» What to do
Please set down every entry below exactly as given.

» Supplied entries
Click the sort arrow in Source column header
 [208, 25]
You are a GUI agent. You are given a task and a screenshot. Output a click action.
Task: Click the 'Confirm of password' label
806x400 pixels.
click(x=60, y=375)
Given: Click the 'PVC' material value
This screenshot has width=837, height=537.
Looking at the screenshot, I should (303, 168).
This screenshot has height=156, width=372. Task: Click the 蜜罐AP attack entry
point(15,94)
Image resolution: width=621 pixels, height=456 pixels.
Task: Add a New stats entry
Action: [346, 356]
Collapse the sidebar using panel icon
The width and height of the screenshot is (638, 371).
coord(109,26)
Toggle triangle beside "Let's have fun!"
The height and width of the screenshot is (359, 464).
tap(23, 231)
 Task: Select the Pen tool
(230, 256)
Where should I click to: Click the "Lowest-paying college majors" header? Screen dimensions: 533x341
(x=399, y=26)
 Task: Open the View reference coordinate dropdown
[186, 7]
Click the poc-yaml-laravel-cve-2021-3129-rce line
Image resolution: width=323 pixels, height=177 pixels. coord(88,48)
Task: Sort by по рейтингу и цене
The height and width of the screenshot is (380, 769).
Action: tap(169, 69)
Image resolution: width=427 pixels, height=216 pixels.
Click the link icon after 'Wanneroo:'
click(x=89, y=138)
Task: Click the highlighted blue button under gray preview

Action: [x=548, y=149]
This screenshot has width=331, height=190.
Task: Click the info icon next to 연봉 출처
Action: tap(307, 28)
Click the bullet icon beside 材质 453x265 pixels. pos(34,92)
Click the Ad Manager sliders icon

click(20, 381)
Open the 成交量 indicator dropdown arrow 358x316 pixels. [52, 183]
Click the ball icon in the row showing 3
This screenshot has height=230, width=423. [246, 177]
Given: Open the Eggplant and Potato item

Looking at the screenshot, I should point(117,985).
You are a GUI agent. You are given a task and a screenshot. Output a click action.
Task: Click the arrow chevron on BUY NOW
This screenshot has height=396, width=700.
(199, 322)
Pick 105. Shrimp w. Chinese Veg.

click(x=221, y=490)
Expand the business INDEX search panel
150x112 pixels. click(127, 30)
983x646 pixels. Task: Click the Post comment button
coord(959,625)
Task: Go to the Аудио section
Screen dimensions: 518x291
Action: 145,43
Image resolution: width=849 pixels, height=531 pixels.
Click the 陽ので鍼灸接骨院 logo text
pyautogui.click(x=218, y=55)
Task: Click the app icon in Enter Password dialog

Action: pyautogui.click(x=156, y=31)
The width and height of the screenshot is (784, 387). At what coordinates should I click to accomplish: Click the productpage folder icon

» The completed task
Click the sort arrow in Source column header
 [208, 25]
You are a GUI agent. You are given a task and a screenshot. Output a click action.
Task: Click the 'Confirm of password' label
806x400 pixels.
click(x=60, y=375)
Given: Click the 'PVC' material value
This screenshot has width=837, height=537.
Looking at the screenshot, I should (303, 168).
This screenshot has height=156, width=372. Task: Click the 蜜罐AP attack entry
point(15,94)
Image resolution: width=621 pixels, height=456 pixels.
Task: Add a New stats entry
Action: [346, 356]
Collapse the sidebar using panel icon
The width and height of the screenshot is (638, 371).
coord(109,26)
Toggle triangle beside "Let's have fun!"
The height and width of the screenshot is (359, 464).
tap(23, 231)
 Task: Select the Pen tool
(230, 256)
Where should I click to: Click the "Lowest-paying college majors" header? Screen dimensions: 533x341
(x=399, y=26)
 Task: Open the View reference coordinate dropdown
[186, 7]
Click the poc-yaml-laravel-cve-2021-3129-rce line
Image resolution: width=323 pixels, height=177 pixels. coord(88,48)
Task: Sort by по рейтингу и цене
The height and width of the screenshot is (380, 769).
Action: tap(169, 69)
Image resolution: width=427 pixels, height=216 pixels.
Click the link icon after 'Wanneroo:'
click(x=89, y=138)
Task: Click the highlighted blue button under gray preview

Action: [x=548, y=149]
This screenshot has width=331, height=190.
Task: Click the info icon next to 연봉 출처
Action: tap(307, 28)
Click the bullet icon beside 材质 453x265 pixels. pos(34,92)
Click the Ad Manager sliders icon

click(20, 381)
Open the 成交量 indicator dropdown arrow 358x316 pixels. [52, 183]
Click the ball icon in the row showing 3
This screenshot has height=230, width=423. [246, 177]
Given: Open the Eggplant and Potato item

Looking at the screenshot, I should point(117,985).
You are a GUI agent. You are given a task and a screenshot. Output a click action.
Task: Click the arrow chevron on BUY NOW
This screenshot has height=396, width=700.
(199, 322)
Pick 105. Shrimp w. Chinese Veg.

click(x=221, y=490)
Expand the business INDEX search panel
150x112 pixels. click(127, 30)
983x646 pixels. Task: Click the Post comment button
coord(959,625)
Task: Go to the Аудио section
Screen dimensions: 518x291
Action: 145,43
Image resolution: width=849 pixels, height=531 pixels.
Click the 陽ので鍼灸接骨院 logo text
pyautogui.click(x=218, y=55)
Task: Click the app icon in Enter Password dialog

Action: pyautogui.click(x=156, y=31)
The width and height of the screenshot is (784, 387). At what coordinates should I click to accomplish: Click the productpage folder icon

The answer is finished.